Elon Musk then founded X.com in March 1999 as an internet financial services company. The commercial draw with X was that you could email money to your pals. Of course, the money had to move from one bank to another, which meant that the two parties had to sign up and have a bank account. In essence, X.com’s innovation was simply a variation on the ACH process for banks. That lack of real innovation didn’t matter, because it was appealing to the young: Cool, I just sent my buddy Steve fifty bucks using email!
One year after its founding, X.com merged with Confinity, which had started in December 1998 as a firm specializing in cryptography, but its more commercial aim was to provide a way to move money between the now-quaint palmtop computers, or PDAs. After the merger, in February 2001, X.com changed its name to PayPal. Less than two years later, in October 2002, eBay bought PayPal for $1.5 billion in stock. Things moved fast in the dot-com universe, and Musk owned 11.7 percent of PayPal’s shares, or $175.5 million.
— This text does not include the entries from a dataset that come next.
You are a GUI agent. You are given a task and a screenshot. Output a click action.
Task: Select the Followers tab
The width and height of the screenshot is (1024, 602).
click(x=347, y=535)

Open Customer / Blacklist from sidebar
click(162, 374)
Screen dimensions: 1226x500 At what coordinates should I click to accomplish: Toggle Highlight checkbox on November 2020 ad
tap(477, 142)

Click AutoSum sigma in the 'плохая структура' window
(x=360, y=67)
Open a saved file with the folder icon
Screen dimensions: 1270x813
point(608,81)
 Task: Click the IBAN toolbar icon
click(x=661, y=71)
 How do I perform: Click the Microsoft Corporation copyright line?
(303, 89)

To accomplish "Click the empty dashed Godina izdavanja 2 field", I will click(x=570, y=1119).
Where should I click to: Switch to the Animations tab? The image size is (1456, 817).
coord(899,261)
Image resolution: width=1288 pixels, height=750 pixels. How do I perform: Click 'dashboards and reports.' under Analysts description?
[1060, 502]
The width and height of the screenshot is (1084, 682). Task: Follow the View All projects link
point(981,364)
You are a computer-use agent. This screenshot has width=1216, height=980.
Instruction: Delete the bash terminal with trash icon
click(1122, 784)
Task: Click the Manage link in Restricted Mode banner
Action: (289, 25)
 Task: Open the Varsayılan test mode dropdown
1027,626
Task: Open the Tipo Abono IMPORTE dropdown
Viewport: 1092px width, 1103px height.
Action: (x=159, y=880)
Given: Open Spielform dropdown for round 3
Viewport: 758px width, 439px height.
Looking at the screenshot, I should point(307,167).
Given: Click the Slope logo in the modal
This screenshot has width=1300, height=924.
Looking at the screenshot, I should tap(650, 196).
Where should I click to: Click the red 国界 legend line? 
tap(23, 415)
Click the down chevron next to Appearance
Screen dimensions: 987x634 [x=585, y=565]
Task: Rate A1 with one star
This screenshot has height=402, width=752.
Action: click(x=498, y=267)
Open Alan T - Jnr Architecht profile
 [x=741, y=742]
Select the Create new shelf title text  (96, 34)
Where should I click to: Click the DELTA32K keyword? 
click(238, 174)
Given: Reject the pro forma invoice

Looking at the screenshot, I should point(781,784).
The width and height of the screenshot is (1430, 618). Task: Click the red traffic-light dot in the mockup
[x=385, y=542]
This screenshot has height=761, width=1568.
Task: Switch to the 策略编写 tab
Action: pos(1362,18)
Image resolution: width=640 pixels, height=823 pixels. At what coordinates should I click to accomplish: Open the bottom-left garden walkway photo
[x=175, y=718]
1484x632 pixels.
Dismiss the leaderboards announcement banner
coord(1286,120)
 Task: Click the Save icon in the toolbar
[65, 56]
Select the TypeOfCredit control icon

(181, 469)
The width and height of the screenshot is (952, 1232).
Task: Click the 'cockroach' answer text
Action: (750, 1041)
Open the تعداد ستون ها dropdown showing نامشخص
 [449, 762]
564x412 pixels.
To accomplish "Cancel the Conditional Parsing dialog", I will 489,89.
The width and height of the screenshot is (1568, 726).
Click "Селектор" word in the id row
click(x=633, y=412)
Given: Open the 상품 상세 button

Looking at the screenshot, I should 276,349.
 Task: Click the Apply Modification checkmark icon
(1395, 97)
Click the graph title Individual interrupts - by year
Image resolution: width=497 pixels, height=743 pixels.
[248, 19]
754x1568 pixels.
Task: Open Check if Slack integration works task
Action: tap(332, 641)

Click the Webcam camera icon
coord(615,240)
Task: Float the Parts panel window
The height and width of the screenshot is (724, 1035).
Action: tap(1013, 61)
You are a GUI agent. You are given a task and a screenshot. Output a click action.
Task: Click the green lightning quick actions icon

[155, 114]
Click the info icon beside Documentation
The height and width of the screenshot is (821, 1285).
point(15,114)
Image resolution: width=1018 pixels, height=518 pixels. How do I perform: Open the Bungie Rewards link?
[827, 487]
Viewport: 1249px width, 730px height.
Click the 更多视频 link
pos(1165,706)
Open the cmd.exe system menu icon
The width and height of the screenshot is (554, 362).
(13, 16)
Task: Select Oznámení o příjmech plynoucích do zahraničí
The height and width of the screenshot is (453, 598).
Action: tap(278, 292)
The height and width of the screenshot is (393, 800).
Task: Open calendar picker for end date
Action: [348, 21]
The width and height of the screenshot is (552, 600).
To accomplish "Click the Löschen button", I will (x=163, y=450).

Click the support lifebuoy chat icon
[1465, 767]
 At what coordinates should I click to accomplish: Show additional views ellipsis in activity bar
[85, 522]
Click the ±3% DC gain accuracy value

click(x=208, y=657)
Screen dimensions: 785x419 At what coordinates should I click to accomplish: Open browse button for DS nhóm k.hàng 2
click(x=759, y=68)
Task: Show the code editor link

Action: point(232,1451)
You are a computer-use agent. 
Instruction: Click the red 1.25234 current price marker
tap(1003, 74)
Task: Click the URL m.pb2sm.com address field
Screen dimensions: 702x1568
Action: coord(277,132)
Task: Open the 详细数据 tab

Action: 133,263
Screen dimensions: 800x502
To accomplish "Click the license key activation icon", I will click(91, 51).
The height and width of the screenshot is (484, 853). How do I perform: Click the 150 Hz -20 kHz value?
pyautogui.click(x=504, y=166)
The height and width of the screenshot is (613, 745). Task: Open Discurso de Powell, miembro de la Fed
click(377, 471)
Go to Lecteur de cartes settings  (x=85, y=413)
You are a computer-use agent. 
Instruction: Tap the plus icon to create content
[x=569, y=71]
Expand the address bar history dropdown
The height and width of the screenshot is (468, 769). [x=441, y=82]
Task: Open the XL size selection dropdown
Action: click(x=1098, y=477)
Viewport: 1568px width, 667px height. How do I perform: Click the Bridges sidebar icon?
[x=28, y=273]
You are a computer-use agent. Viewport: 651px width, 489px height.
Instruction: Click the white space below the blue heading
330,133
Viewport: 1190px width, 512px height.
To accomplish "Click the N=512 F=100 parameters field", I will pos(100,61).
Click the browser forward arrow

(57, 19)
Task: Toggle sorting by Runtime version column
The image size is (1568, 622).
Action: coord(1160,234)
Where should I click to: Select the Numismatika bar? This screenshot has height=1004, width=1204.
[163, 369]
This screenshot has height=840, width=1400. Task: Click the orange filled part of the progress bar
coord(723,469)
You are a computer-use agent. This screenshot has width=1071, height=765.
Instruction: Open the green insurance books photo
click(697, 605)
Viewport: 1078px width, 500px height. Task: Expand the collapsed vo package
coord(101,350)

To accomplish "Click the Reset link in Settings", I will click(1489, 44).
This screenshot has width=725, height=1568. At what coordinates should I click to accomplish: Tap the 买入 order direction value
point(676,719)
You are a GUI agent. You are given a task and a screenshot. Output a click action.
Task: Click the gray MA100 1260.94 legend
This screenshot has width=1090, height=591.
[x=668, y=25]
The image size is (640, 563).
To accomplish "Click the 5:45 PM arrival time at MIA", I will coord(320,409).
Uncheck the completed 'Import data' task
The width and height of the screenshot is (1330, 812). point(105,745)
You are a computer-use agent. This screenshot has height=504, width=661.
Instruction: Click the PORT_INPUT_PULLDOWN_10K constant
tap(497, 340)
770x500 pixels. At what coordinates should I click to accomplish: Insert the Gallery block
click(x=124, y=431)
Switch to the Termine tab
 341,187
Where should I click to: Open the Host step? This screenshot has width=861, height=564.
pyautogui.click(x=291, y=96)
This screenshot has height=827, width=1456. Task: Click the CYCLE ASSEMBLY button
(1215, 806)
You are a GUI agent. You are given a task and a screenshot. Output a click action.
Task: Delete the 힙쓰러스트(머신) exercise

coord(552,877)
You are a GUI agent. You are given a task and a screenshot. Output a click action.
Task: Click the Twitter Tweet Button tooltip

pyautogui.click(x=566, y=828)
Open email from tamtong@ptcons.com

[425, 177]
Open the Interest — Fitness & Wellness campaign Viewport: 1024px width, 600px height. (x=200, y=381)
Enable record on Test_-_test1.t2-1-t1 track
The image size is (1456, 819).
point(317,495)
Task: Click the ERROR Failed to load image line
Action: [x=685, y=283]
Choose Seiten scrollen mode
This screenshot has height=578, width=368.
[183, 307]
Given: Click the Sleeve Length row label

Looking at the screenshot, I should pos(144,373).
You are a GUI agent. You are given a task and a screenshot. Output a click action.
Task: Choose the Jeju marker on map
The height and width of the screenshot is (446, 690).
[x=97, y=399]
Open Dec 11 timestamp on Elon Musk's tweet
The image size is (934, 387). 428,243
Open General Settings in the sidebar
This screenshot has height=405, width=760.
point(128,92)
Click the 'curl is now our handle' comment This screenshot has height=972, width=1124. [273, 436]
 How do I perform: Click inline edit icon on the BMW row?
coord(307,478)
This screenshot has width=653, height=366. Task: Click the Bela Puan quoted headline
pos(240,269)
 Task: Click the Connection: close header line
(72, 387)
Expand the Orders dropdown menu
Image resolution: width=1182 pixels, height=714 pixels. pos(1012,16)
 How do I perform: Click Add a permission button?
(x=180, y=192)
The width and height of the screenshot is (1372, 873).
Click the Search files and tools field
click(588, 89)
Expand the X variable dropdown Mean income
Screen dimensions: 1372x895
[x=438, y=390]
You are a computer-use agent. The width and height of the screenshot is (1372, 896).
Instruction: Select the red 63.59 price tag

Glavine believes PayPal was the “real gateway to getting money” for Neteller. Once it hooked up its own customers to PayPal, Neteller became a simple payee on each PayPal account. Glavine says,
You’d sign up to Neteller first. One of the deposit options is to use PayPal, so you’d click on that. Then you realized you’d need to sign up for a PayPal account as well. You’d use your credit card to deposit money into your PayPal account, and then you’d send money to us, and then you could send that money to a merchant. I remember one day walking a customer through that. It probably took forty minutes. The whole time he’s cursing, “This is the stupidest thing I’ve ever seen in my life … okay, what’s next?” It was cool once you got it set up.